Most stories are pitched by PR firms (or the other side of the same coin, attempted take-downs). Either way, they're ready-fire-aim -- finding facts to fit a conclusion.
First and foremost they are stories -- written by someone attempting, under deadline, to fit messy, complicated reality into a simple, entertaining narrative to hold your eyeballs.
Think of them as professional fan (or anti-fan) fiction.
Even long-form articles and books that interview many people, while admirable efforts, present a pretty small slice of reality.
It's kind of like that "overnight success, ten years in the making" thing. People want the clickbait, the sensationalist stories, even though they are almost never representative of real life. That's because the media's incentives are to get a lot of eyeballs, and not necessarily to provide an accurate retelling of events, which means they'll take the divisive, explosive angle whenever they can, whether the tone is negative (woman being harassed) or positive (mythical superhuman Steve Jobs accomplishes mythical feat all by himself), because that's what gets people clicking.
I'm not convinced that it's because the single-man myth is sexier. It's probably just easier to not go into detail (make that as short as possible) on that part of the story because it isn't the most interesting part to the layperson.
My company isn't even particularly successful, but it's incredibly difficult for us to get anyone who writes about us to mention that I'm a co-founder (not the founder, let alone the fact that the community that does most of the important work) and that there's an entire team behind what we're doing (that it's not "my" thing).

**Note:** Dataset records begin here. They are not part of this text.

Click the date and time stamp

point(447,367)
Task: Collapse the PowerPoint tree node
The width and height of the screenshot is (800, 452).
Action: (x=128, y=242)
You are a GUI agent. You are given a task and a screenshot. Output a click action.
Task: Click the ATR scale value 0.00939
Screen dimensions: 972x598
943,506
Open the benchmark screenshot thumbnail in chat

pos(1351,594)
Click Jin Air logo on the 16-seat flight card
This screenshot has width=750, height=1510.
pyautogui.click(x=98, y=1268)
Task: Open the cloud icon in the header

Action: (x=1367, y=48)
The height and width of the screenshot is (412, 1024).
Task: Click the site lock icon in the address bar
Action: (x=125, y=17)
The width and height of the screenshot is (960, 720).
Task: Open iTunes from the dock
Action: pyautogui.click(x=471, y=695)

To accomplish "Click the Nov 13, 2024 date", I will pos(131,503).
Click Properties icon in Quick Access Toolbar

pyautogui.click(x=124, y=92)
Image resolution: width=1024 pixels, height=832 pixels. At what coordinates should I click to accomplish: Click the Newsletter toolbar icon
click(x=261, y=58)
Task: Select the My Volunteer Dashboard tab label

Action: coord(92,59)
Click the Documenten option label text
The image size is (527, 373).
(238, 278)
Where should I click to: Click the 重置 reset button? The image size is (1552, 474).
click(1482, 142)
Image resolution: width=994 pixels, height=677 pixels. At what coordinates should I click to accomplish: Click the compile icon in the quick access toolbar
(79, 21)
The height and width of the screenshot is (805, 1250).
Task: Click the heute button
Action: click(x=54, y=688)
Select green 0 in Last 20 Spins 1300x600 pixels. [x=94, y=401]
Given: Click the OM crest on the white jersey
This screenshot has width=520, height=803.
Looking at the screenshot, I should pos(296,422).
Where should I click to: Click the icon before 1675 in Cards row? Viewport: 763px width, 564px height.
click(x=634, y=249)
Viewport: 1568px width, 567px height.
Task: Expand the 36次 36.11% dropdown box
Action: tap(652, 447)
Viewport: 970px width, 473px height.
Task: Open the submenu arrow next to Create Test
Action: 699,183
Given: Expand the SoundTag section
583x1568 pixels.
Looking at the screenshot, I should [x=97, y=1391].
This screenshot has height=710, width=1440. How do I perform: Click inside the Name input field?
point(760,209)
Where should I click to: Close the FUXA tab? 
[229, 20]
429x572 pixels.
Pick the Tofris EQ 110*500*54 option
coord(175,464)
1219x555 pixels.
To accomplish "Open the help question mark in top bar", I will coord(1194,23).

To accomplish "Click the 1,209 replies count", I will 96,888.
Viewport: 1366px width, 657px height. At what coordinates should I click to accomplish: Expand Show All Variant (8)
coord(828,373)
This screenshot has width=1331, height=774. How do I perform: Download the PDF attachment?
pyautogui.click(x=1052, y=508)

The single-man myth is just a lot sexier, even if false. There are great founders, to be sure, but every time you talk to the person who is the "single man" they talk about how the company is successful because of a fantastic team. In fact, a lot of the work of a founder is assembling a great team and making them work well together. I don't think I've ever seen an exception to that - even Jobs, Musk, etc.
In fact, the real moral of the story is that the tech press is almost entirely bullshit, and that is mostly to be avoided.